Clearly, the connecting thread between the first reading and the gospel is marriage, or perhaps celebrating marriage.
We are at the Second Sunday in Ordinary Time (the first having been last Sunday’s Feat of the Baptism of the Lord), and instead of a reading from Luke, whose gospel will be read on the remaining Sundays in Ordinary Time, today we have a reading from John — as it happens the story of the wedding feast at Cana, which gives us the third “mystery” of the Epiphany, the changing of water into wine for the wedding guests.
We begin with Isaiah 62:1-5 — a passage about the restoration of Jerusalem. After words about a glory that is manifested to the nations — the theme of Epiphany — the prophets turns to images of marriage to describe God’s relationship with his restored people. It is not just that God cares for his people and sustains them, but he delights in them, marries them, rejoices in them as a bridgroom in his bride. This powerful imagery tells us how intense God’s love is for us. Indirectly, it shows us an ideal for marriage and underscores its value.
The responsorial psalm — Ps 96:1-3, 7-10 — returns us to singing God’s praises among the nations and calling them all to join his people, implicitly in light of his espousal of his people.
The second reading — 1 Cor 12:4-11 — begins a series from First Corinthians 12 and 15 which continues in the lectionary through the 8th Sunday. But Lent begins after the fifth Sunday, and the 6th through the 8th are superseded by the solemnities which follow Eastertide. At any rate, Paul is writing to the church at Corinth in these chapters about right order in the community. Here he reminds them and us that whatever gifts we have come from the Holy Spirit, as do other people’s gifts, and they are all given for the benefit of all. Therefore, we shouldn’t regard ourselves as special or privileged because of our gifts.
The gospel — John 2:1-11 — is full of elements worth considering. There is the matter of the relationship between Mary and Jesus in this context. Mary acts as intercessor for the couple. Jesus accedes to her request. Then there is the matter of Jesus’ “hour,” when he will fulfill his purpose by going to the triumph of the cross. And, clearly, there is the context of the wedding feast. When I was in school, ou catechism said that “a sacrament is an outward sign instituted by Christ to give grace.” Of course, marriage existed before the time of Jesus. It existed before the covenant at Mount Sinai. Genesis indicates that it has existed throughout the existence of the human race. But our definition tells us that Jesus instituted the sacrament of matrimony, raising the human institution to that level. We were told that it was at Cana that Jesus made marriage a sacrament for his followers. I’d be inclined to suggest that when he speaks of marriage as an act of God joining man and woman together (Matthew 19:6 and parallels), it is at least as clear a teaching that marriage is a action of God. Still. this passage does show Jesus’ esteem for marriage, not only in that he attended the wedding, but that he insured that the celebration would go well.

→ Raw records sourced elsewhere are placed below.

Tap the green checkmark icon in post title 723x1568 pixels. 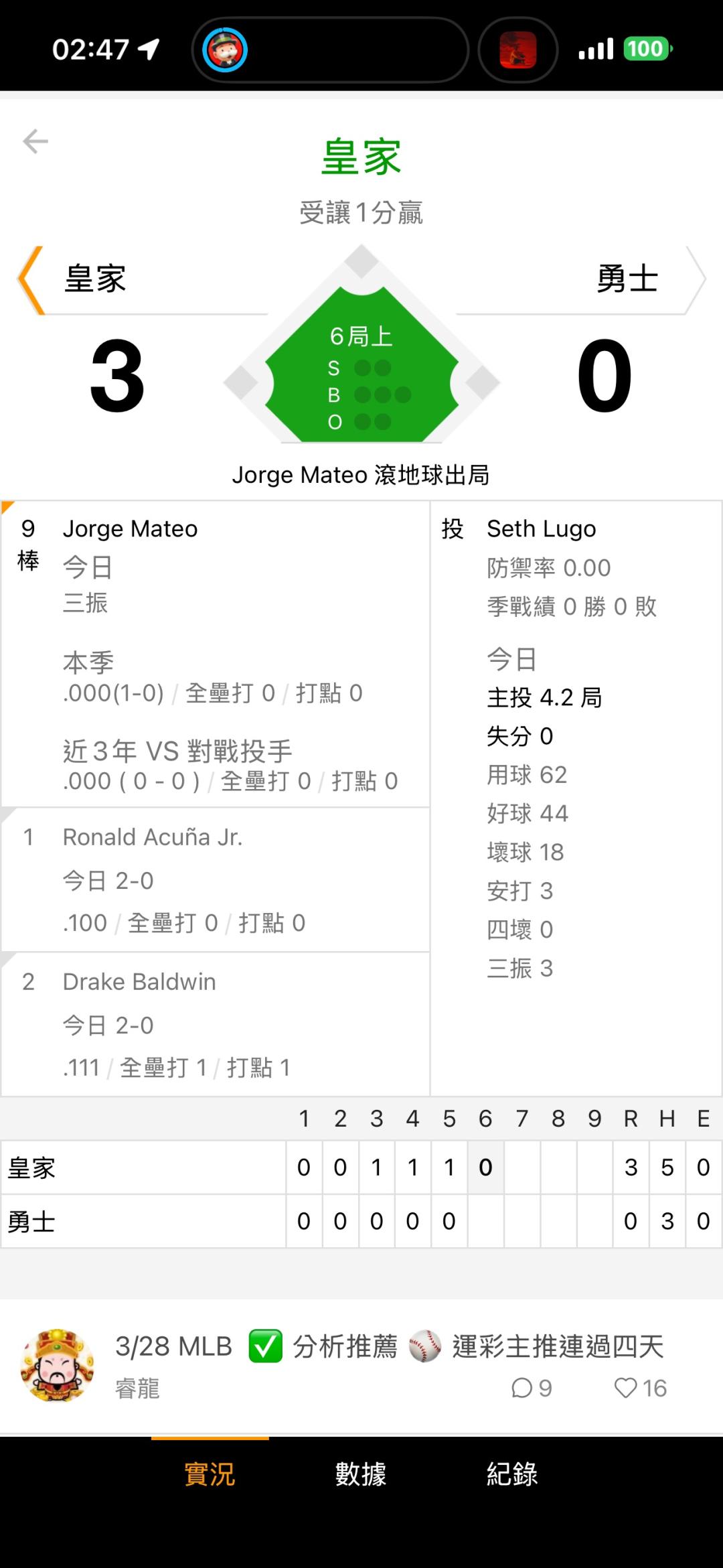(x=265, y=1346)
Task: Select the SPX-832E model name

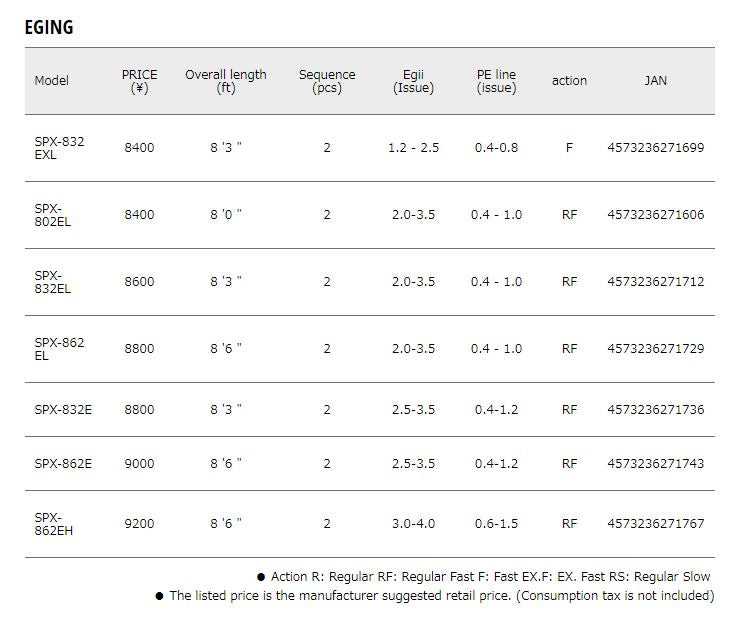Action: [x=63, y=409]
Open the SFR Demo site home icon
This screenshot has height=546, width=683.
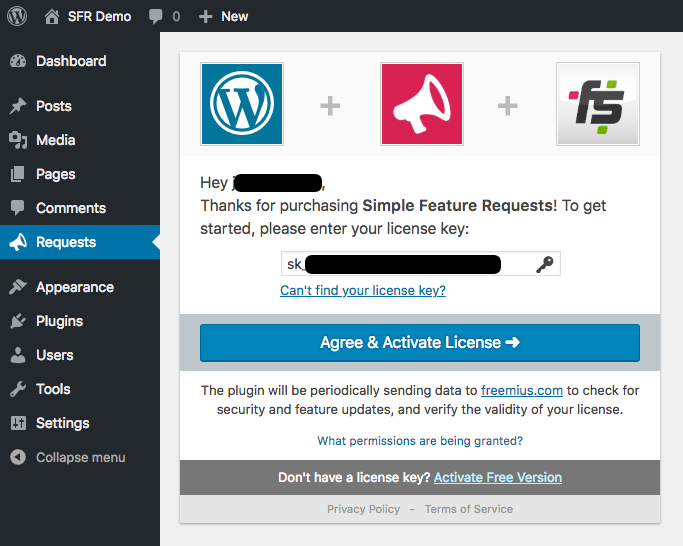(52, 16)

But John refers to what Jesus did as a “sign.” It has a meaning beyond the actual event. This meaning was sufficiently evident to the disciples that they “began to believe in him.” An important part of that obvious significance was probably the matter of “Messianic abundance:” the expectation that in the Messianic age, there would be more than enough of everything. So, as with the later feeding of the crowds, the change from insufficiency to abundance is an sign that the Messianic age has begun with the coming of Jesus. Beyond that, there is a sign that would only later become clear. Jesus transforms water into wine, just as, at the Last Supper, he would transform wine into his blood. The Eucharist, the Mass, is the wedding feast of the Lamb of God, Jesus, with his bride, the Church, and we are all participants in the celebration, made joyful with the wine transformed into his saving blood.